[PATCH] f2fs: multidevice: support direct IO

From: Chao Yu
Date: Mon Jul 19 2021 - 05:04:41 EST


Commit 3c62be17d4f5 ("f2fs: support multiple devices") missed
to support direct IO for multiple device feature, this patch
adds to support the missing part of multidevice feature.

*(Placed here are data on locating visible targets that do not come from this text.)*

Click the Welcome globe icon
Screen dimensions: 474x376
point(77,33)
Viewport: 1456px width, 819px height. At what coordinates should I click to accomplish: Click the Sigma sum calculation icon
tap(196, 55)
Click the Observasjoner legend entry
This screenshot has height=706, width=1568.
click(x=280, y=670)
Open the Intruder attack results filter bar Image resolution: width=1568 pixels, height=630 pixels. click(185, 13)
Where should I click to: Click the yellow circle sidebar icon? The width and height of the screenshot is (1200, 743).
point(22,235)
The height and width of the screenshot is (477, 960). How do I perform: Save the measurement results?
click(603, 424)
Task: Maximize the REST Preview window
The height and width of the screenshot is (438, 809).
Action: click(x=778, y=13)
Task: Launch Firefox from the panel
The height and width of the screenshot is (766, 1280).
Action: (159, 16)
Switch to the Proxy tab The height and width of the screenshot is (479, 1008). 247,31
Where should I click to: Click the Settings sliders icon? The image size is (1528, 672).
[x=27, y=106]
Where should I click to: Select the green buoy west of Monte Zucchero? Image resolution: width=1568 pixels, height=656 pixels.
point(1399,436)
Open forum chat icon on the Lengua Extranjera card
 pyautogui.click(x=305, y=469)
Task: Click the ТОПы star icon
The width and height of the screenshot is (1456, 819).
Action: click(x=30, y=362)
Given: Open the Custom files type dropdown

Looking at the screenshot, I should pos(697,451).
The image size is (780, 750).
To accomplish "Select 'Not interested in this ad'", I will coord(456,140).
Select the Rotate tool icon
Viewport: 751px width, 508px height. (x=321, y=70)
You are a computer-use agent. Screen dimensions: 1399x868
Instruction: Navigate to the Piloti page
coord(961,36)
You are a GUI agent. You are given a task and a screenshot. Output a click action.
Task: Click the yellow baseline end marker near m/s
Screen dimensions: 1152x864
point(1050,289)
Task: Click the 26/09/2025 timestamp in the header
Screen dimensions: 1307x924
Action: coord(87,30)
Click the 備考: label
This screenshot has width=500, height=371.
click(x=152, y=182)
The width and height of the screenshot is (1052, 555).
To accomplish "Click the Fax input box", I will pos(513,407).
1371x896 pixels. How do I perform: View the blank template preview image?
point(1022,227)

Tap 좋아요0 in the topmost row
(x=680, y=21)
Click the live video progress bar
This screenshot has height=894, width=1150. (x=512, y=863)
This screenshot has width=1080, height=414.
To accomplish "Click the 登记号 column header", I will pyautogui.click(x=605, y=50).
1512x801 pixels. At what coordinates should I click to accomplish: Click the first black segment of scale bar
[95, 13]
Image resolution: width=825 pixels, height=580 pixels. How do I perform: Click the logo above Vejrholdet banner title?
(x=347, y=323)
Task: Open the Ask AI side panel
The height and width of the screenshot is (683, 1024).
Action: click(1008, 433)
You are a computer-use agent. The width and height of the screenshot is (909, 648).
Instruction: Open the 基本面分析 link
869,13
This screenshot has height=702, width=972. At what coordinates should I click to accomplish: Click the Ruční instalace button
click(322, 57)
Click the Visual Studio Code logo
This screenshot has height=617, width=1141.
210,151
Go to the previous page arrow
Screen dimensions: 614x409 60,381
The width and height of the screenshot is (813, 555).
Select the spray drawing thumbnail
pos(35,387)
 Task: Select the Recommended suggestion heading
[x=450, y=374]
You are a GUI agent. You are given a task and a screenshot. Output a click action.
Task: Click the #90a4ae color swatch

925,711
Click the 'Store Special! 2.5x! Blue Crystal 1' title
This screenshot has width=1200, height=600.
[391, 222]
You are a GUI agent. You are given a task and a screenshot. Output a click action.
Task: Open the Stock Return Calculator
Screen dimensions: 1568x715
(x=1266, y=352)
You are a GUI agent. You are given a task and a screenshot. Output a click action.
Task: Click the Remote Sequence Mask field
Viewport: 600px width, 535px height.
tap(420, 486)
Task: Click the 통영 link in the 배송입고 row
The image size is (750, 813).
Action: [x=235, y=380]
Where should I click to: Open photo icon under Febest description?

In addition, for multiple device image, we should be aware of
any issued direct write IO rather than just buffered write IO,
so that fsync and syncfs can issue a preflush command to the
device where direct write IO goes, to persist user data for
posix compliant.

Signed-off-by: Chao Yu <chao@xxxxxxxxxx>
---
fs/f2fs/data.c | 52 +++++++++++++++++++++++++++++++++++++++++++++--
fs/f2fs/f2fs.h | 24 +++++++++++++++++++---
fs/f2fs/segment.c | 29 +++++++++++++-------------
fs/f2fs/super.c | 7 +++++++
4 files changed, 93 insertions(+), 19 deletions(-)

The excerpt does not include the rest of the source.